Stephan [Find comment in comment section here]

I don’t think it’s about giving up what we have worked hard for, it’s about doing our bit to help lift up our brother or sister. I think it’s a shift that humanity needs to do as whole and its not unique to South Africa or even Africa and I don’t think that it has anything to do with race (although in Africa the wealth gap is clearly defined by race because of the past). So many of us live beyond our needs or have more than enough to provide for our family and secure their future. I also think that we should enjoy the finer things in life, especially if we have worked hard to achieve them. But do we NEED everything? Should our success mean paying people poorly so we make a better profit? I don’t think so.

Marlyn [Read blog response here] 

I am not trying to play victim, I am though wanting to understand things from a different perspective. I am not a victim but I am confused about where I stand in South Africa.

I make no argument that I haven’t benefitted from the past. I have.

Yes, I have visited Langa and Manenberg and felt uncomfortable and treated suspiciously as an outsider.

I agree totally, I need to acknowledge the suffering of the past, but what I don’t understand and what frustrates me is that the suffering continues from the very people who fought the suffering of the past.

I think there is also a difference between someone saying “Get over it” and saying “move forward”. Structures remain in place because those in power allow them to. I am not saying go to opposite extremes, but they do need to be addressed in a balanced and methodical way.

I genuinely don’t see race, I see people. But yes the apartheid government did engineer things, which the effects of are still present today, so with that said my outlook may differ or be skewed but that is what I am wanting to work on.

I totally agree UCT (and others) do need more black (female) professors, deans and so on. So why then isn’t there this change? Especially as the chancellor is a black women. Surely she has that power to employ a more balanced faculty?

You raise an excellent point about invisible privilege factors and a lot of whites do need further education about this, because it doesn’t even appear on our day to day radar.

I totally agree with you about the conditions the vast majority of South Africans had to live and grow up in during apartheid.

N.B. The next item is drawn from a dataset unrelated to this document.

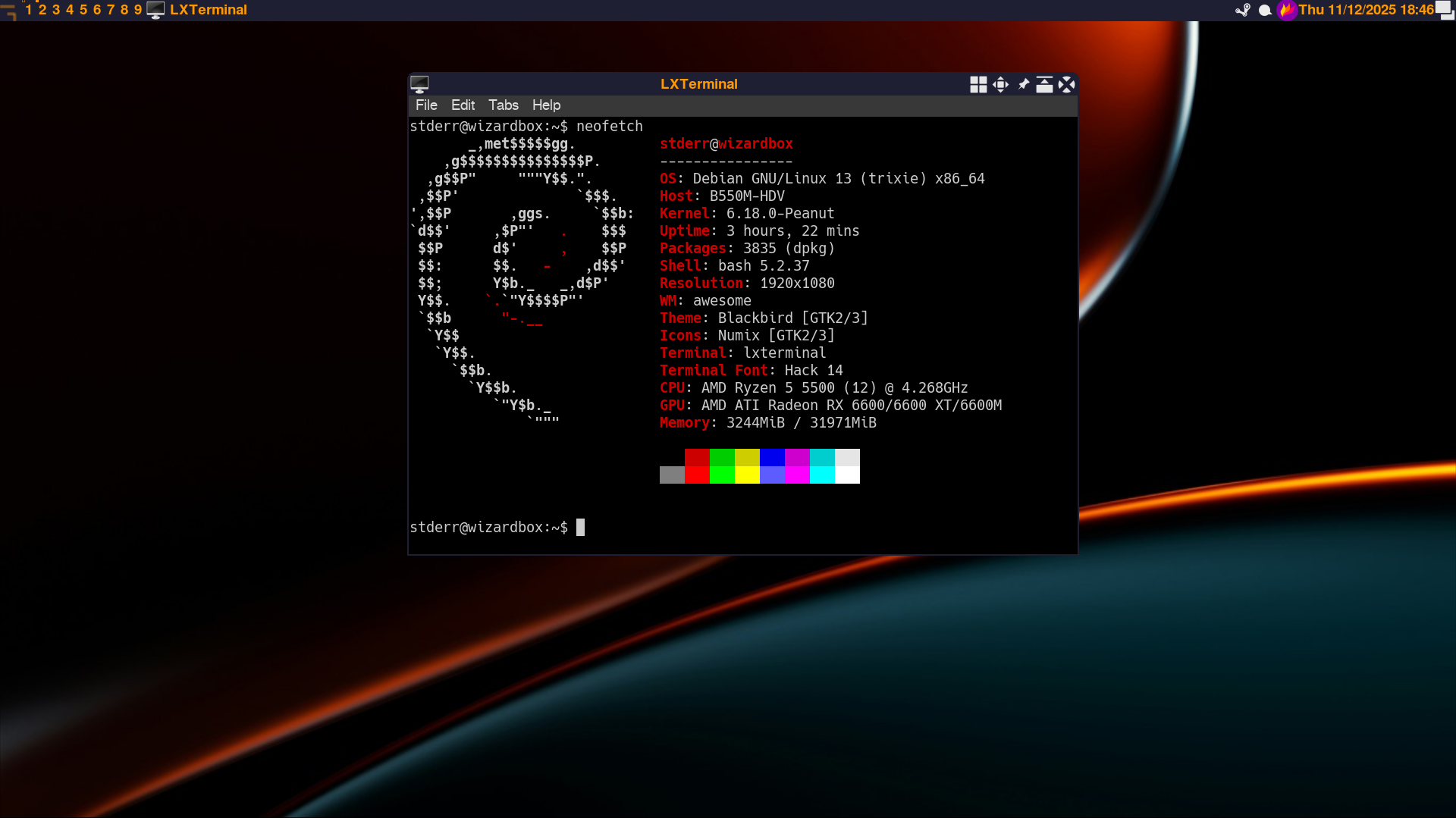Viewport: 1456px width, 818px height.
Task: Click the bright yellow color block
Action: point(747,475)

But what about now…It was the current government who disbanded the specialised anti gang and drug police units, the current government who is not building or upgrading schools, it is the current government who is leaving tens of thousands of school books in warehouses and not delivering them to schools in need, it’s the current government whose ward councillors are charging people for the keys to their free home in poor communities and it’s the current government who hasn’t significantly increased minimum wage or put proper HR regulations in place.

You also mention the opportunities of White people in the suburbs getting in decent schools and having a better start in life. On the whole I agree with this, but it’s not entirely accurate. If I were to live in the same house that I grew up in, firstly there is no way I could afford to buy there and secondly they would struggle to get into Rondebosch or SACS as we would be outside the catchment area, even though I went to Rondebosch. These catchment areas have been reduced to accommodate pupils for poorer more disadvantaged areas, who have just as much right to that eduction. I agree that the balance is still not there, but it is getting there and should get there faster.

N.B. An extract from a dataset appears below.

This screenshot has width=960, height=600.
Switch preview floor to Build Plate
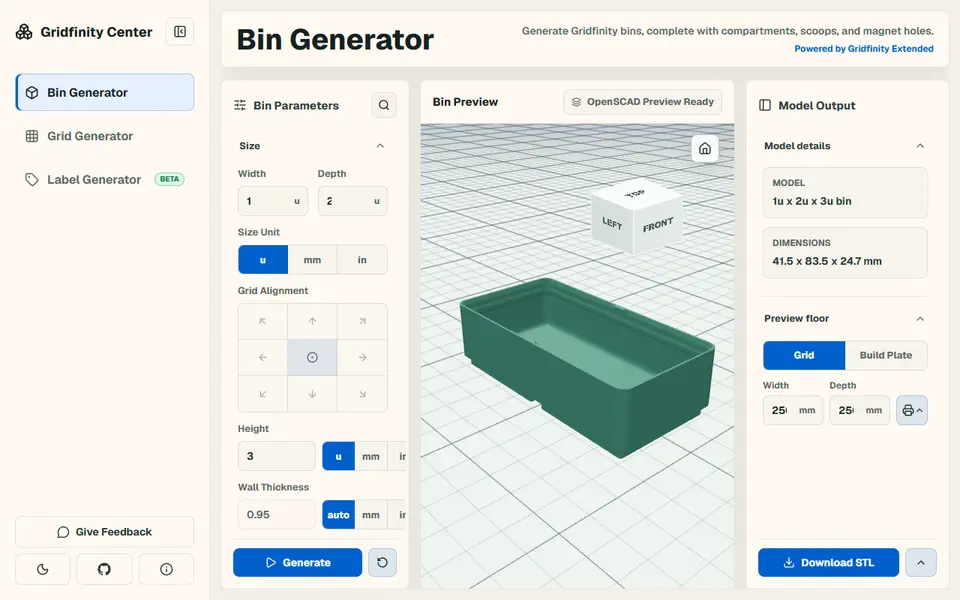[x=886, y=355]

Looking at ANC corruption and business, I hear what you are saying, but…

  • ANC corruption is what we hear about pretty much all the time, by what I hope is a balanced unbiased media
  • Why hasn’t the government increased minimum wage?
  • Why are HR regulations and hiring processes so poor? My wife, who is in HR is constantly amazed and shocked that people need to attached a photo to their application, or questions about disabilities are asked or job adverts are placed “Seeking experienced 20-30 female”.
  • Labourers and domestic workers need better wages and more fairer wages

I would like to also point out that I was referring to small white owned businesses (the ones that operate fairly). It’s only the big multinationals who have the money for the legal clout to skirt around things to maintain power. I now source work for the business from the UK and we try to use bright people who have started life from a disadvantaged point for contracts. We then work with them to help them develop as self employed individuals and going on to find and manage other contracts from within SA and the rest of the world.

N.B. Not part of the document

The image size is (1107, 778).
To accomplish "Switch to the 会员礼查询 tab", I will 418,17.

With regards to your point on donations. Yes the west offers (and in some cases assumes that Africa needs it), but if South Africa doesn’t want it they are free to make the choice to say no thanks. Not sure if you are aware but the UK has committed £170 million (I may be off by a couple of million) of its regional aid budget to South Africa for 2015/16 with a yearly top up of £80 million each year thereafter with no plans to cap that. If SA doesn’t want it then tell the UK, there are plenty of impoverished areas in the UK (to the same extent as South Africa) that could REALLY do with it.

Of course there are strings attached, same goes for the aid/investment from China (or the aid from SA to other African countries), but once again it’s our leaders who accept the terms. What confuses is that on the one hand the west is called on for this that and the other and then they are told not to interfere and get out of Africa. It’s the swapping of one imperialistic agenda for another (western for eastern – china tells SA not to give the Dalai Lama visa or small mineral mining, carried out by Chinese miners and not employing local people)

I agree my humanity may be damaged, which is why I am on this path to change that. Its not easy when it comes to self reflection and imbedded unaware thoughts.

Tsholo [Read blog response here]

Thanks for calling me on my statement of “moving in reverse”. That was very much a point of vent first, think later. I totally agree with you regarding white privilege and still working to try get my head around it there is a lot to breakthrough and fully understand and not having the opportunity to experience it from the other side does not make it any easier to grasp… but I continue to try.

Thank you for your perspective of the statue issue. I have never seen them as a celebration but as markers of points in history. I can see now how they are used to celebrate and that in so doing continue to cause upset. point taken view changed.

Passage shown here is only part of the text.